───── Document extract
Athens, Ga. – Rod Dishman, a professor of exercise science in the University of Georgia’s College of Education, has been named as one of 13 members of a national advisory committee that will help create the first federal guidelines on physical activity for Americans.
“The Physical Activity Guidelines for Americans,” which will be issued in late 2008, will provide science-based recommendations on the latest knowledge about activity and health, with depth and flexibility to target specific population subgroups, such as seniors, children and persons with disabilities.
The report will be the first time the U.S. Department of Health and Human Services has sanctioned such physical activity guidelines, which will be similar to longstanding Dietary Guidelines for Americans.
“Other groups such as the American College of Sports Medicine, the American Heart Association, the Institute of Medicine and the Centers for Disease Control have issued statements, but they weren’t uniform and sometimes were in conflict with each other,” said Dishman. “The Surgeon General’s Report in 1996 was mainly saying why we should be active; it didn’t have recommendations to all Americans about what types of activities and in what amounts.”
Dishman is an expert in the area of mental health benefits of physical activity. Internationally recognized for his research on the determinants of physical activity and related neurobiological adaptations, Dishman has authored seminal reviews of the research literature, 125 refereed articles, 35 invited book chapters, three textbooks and two edited books on exercise and public health. He was a contributing author to two of the reports he cited, Recommended Quality and Quantity of Exercise for Healthy Adults published in 1998 by the ACSM and Physical Activity and Health: A Report of the U.S. Surgeon General.
The advisory committee will hold its first meeting June 28-29, 2007. It will survey the history of physical activity guidelines in the U.S. and be introduced to the systematic evidence review process that will form the basis of the deliberations. The committee will also examine and summarize research that can be used as the basis of the guidelines and make suggestions on what should be included.
The result will be a clear guide to all Americans about the types and amounts of physical activities that will optimally influence their health and well-being, said Dishman. This will allow informed decision-making about whether they choose to substitute sedentary leisure pursuits with active ones.
“In the past, Americans have gotten too many, too varied and too confusing messages about physical activity,” he said. “A single, uniform message, based on the cumulative scientific evidence, rather than often conflicting professional opinion, can reduce the confusion about physical activity. It can let people move from thinking about it to doing it.”
──────────
───── Recorded information
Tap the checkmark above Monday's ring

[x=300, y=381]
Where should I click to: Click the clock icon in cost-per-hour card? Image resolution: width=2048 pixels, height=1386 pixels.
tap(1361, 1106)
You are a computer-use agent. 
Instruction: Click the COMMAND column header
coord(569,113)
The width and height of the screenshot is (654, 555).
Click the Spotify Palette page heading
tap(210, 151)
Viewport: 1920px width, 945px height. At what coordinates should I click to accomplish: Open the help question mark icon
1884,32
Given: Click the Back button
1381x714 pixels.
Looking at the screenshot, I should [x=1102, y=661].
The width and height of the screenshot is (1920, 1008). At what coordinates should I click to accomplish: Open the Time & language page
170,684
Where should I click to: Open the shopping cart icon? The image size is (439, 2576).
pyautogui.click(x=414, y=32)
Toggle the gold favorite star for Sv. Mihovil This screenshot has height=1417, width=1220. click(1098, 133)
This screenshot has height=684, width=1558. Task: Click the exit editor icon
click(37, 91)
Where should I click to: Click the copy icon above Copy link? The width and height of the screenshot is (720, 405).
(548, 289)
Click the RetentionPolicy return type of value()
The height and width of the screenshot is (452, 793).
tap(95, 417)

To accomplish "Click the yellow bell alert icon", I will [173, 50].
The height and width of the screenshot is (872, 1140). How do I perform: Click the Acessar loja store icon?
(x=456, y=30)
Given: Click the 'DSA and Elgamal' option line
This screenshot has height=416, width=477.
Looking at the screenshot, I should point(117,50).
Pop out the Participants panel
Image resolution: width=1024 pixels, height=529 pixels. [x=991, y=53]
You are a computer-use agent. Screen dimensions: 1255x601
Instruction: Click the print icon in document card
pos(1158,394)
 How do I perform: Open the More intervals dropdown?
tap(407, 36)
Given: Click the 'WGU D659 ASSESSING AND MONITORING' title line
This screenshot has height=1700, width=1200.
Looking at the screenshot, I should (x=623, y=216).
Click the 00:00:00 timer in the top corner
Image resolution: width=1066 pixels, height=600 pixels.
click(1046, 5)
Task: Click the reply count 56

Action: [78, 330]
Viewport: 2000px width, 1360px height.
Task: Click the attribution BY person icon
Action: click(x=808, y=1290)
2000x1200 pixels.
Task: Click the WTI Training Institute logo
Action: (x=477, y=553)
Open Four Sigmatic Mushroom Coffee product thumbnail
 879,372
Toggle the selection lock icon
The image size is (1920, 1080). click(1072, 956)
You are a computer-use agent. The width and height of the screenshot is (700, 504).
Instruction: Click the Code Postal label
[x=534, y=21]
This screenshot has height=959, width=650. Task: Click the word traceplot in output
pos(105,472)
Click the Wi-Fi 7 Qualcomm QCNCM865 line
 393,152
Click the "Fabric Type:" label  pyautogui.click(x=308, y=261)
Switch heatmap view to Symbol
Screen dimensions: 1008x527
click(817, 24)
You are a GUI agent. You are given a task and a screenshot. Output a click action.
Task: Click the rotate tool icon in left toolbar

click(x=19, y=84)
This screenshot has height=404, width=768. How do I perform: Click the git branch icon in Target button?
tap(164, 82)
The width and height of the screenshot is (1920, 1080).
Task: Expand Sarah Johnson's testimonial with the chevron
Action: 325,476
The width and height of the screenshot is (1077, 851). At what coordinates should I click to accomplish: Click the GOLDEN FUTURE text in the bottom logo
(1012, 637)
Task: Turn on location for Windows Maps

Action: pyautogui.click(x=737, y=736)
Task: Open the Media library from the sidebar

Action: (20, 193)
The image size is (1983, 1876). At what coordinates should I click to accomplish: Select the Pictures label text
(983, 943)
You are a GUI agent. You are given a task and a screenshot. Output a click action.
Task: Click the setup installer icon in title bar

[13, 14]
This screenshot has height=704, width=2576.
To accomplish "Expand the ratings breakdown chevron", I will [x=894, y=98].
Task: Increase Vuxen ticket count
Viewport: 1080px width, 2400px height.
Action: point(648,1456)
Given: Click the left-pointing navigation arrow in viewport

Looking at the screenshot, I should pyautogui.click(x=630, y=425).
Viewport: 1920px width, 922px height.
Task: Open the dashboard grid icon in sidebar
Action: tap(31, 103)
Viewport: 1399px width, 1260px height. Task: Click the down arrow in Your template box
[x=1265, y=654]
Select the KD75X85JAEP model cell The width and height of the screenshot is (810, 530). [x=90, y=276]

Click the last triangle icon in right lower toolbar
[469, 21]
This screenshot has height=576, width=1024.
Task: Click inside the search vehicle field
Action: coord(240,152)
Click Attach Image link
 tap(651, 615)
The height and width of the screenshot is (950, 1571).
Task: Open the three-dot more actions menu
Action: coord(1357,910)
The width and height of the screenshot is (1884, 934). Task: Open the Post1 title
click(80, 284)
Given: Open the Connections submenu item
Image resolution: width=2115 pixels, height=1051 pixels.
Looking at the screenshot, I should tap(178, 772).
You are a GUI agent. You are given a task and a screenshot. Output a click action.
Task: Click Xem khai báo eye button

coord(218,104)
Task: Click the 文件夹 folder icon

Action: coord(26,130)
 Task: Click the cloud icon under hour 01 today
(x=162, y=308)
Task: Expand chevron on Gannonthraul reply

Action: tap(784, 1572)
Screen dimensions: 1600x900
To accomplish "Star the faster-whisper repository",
──────────
Task set>
1 > Answer these questions from the news release about Rod Dishman:
(a) How many members are on the national advisory committee?
(b) When are the physical activity guidelines to be issued?
(c) On what dates will the committee hold its first meeting?
2 > Copy the part of the news release about Rod Dishman that opens with the words "Athens, Ga. –" and closes with "persons with disabilities.", substituting "older adults" for "seniors".

Answers to the tasks>
1 >
(a) 13
(b) Late 2008
(c) June 28-29, 2007

2 >
Athens, Ga. – Rod Dishman, a professor of exercise science in the University of Georgia’s College of Education, has been named as one of 13 members of a national advisory committee that will help create the first federal guidelines on physical activity for Americans.
“The Physical Activity Guidelines for Americans,” which will be issued in late 2008, will provide science-based recommendations on the latest knowledge about activity and health, with depth and flexibility to target specific population subgroups, such as older adults, children and persons with disabilities.